Top of Extract

Florida Trend | Florida's Business Authority

The Son of Immigrants

Growing up in Miami, David Zambrana was the child of Cuban immigrants. “Working hard and making a difference was at the root of what we heard at the dinner table,” he recalls. “My mom used to say, ‘Don’t walk into a room and walk out unless you leave it better than you found it.’ You know — ‘It’s a gift to be in this country. Don’t be a burden on anyone. You’re going to go to school because you’re going to do better than I did,’ was basically the mantra of how my sister and I were raised.”

Zambrana caught the nursing bug when his older sister went into nursing school. At Jackson Memorial Hospital in Miami, he worked in cardiac surgery intensive care, trauma and pediatric intensive care. He moved into administration across the street at the University of Miami Hospital, when he became chief nursing officer, then chief operating officer, then chief executive officer. Along the way he picked up an MBA and a Ph.D.

Bottom of Extract
Top of Records

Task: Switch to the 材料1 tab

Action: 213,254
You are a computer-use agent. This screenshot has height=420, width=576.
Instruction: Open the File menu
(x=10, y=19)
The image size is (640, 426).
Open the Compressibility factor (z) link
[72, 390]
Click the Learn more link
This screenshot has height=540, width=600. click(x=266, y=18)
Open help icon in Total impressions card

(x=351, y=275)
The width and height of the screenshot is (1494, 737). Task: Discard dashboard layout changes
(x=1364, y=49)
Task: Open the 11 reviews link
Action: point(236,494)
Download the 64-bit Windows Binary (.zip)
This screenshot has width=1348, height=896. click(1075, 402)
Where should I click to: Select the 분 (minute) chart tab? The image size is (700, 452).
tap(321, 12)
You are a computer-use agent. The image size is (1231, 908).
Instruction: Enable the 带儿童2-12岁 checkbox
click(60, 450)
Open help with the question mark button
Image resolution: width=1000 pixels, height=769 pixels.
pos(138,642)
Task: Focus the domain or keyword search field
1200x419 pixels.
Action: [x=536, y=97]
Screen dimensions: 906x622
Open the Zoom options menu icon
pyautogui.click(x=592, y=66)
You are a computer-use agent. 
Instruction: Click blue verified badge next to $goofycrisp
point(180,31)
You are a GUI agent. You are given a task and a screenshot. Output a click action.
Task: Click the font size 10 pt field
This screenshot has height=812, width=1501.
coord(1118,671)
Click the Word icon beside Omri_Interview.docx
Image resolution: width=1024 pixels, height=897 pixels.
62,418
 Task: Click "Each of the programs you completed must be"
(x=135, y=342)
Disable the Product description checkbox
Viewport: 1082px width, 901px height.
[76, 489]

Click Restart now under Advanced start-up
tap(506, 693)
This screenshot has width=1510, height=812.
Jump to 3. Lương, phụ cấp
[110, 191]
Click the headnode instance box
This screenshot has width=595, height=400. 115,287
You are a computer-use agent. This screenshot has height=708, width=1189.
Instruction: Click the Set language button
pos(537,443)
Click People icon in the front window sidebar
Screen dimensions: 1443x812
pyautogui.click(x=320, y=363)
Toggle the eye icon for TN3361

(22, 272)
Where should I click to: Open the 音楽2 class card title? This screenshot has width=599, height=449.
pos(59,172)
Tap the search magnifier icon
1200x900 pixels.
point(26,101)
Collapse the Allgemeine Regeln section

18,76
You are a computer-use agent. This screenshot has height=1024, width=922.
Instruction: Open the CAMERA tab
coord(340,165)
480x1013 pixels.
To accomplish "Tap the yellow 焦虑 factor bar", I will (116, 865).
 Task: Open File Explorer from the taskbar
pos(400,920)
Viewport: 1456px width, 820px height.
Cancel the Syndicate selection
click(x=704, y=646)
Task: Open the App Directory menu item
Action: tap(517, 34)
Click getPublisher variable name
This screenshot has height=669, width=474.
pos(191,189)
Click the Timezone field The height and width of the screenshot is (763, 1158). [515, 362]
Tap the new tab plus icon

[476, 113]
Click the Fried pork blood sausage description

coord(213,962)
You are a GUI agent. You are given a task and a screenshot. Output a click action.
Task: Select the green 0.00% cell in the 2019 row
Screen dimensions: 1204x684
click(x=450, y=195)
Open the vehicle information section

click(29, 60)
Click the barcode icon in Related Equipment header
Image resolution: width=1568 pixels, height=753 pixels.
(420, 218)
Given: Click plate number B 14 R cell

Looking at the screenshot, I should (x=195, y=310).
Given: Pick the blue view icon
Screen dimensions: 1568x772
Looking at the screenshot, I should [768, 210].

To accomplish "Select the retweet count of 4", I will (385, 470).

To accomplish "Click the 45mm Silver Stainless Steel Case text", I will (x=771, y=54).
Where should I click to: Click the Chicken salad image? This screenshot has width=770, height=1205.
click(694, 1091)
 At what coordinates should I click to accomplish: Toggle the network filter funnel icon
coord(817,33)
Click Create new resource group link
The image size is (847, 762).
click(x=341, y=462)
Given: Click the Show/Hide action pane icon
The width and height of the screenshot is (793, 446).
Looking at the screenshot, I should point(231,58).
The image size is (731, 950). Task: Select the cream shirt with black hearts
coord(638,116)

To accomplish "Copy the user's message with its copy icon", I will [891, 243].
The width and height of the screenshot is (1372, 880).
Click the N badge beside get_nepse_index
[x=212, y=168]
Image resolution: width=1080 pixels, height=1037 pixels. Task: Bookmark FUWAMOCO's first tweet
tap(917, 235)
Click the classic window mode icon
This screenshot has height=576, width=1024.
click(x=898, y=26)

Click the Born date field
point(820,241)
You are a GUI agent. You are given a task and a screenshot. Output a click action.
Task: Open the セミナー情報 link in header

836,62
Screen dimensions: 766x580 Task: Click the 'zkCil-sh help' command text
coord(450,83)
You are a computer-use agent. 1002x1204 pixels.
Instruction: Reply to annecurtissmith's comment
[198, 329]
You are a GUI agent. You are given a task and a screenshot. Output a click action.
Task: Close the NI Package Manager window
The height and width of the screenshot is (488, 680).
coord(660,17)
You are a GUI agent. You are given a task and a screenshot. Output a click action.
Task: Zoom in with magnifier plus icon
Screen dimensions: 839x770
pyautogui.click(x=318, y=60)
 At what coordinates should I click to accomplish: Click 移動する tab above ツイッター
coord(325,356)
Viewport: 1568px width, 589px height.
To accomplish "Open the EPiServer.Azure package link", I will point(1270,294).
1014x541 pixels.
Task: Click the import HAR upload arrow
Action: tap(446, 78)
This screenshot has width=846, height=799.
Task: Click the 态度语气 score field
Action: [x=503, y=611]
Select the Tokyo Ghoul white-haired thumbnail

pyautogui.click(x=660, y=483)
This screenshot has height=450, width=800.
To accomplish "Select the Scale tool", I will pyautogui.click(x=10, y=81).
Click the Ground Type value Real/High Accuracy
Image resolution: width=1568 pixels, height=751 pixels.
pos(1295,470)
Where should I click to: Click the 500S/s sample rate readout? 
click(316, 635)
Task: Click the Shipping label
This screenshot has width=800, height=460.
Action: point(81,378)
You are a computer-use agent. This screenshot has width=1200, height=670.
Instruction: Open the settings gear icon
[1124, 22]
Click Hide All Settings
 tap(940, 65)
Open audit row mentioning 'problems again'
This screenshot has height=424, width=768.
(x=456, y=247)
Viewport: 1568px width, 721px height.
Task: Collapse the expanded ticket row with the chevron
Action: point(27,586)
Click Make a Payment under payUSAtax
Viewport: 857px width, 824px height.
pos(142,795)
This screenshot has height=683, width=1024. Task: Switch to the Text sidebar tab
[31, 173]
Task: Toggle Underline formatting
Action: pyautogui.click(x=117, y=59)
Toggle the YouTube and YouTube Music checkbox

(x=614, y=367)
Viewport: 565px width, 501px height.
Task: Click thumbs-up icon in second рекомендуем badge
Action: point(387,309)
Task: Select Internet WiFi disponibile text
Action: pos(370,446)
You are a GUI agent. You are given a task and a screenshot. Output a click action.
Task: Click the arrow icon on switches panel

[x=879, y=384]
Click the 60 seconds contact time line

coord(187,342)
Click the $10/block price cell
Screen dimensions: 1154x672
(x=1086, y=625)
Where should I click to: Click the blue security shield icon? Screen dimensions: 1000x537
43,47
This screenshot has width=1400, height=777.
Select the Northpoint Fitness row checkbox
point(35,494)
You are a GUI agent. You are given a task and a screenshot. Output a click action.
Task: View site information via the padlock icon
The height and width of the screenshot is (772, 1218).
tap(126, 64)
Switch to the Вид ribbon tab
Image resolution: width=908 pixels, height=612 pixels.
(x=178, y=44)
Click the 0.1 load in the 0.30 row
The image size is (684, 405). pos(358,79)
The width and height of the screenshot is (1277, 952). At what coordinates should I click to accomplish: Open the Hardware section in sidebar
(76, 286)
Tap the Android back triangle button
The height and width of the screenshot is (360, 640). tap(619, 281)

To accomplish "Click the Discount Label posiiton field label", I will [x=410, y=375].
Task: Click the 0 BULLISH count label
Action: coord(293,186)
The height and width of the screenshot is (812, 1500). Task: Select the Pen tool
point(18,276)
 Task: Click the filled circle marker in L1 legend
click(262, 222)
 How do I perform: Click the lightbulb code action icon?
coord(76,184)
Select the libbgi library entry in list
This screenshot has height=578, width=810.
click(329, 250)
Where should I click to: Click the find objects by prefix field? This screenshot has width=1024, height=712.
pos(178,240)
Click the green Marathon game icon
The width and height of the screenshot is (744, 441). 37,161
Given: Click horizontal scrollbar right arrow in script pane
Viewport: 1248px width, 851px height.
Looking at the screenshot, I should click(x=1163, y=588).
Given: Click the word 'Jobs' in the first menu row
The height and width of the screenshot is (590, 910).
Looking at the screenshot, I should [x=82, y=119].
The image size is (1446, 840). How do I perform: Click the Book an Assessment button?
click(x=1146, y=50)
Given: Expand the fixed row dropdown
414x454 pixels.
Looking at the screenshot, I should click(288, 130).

Bottom of Records

Required work:
Pick up the profile of David Zambrana after its last sentence and keep writing it.

Your response:
Now he’s come full circle. He returned to Jackson Memorial in 2016 as its CEO, and today he’s the executive vice president and COO of Jackson Health System, Miami-Dade’s taxpayer-owned health care network, which includes seven hospitals as well as urgent care centers and primary care centers.

His business degree gives him credibility in the business world, but he’ll always think in medical terms: “Every single day, every single problem, every single opportunity, every single challenge that we go through, I can’t help but first start thinking about it from the perspective of the nurse or the clinician or the technologist or the caregiver” who’s on the front lines.

“If a surgeon says to me, ‘Such-and-such went wrong in the OR,’ right away I can understand what they’re telling me.”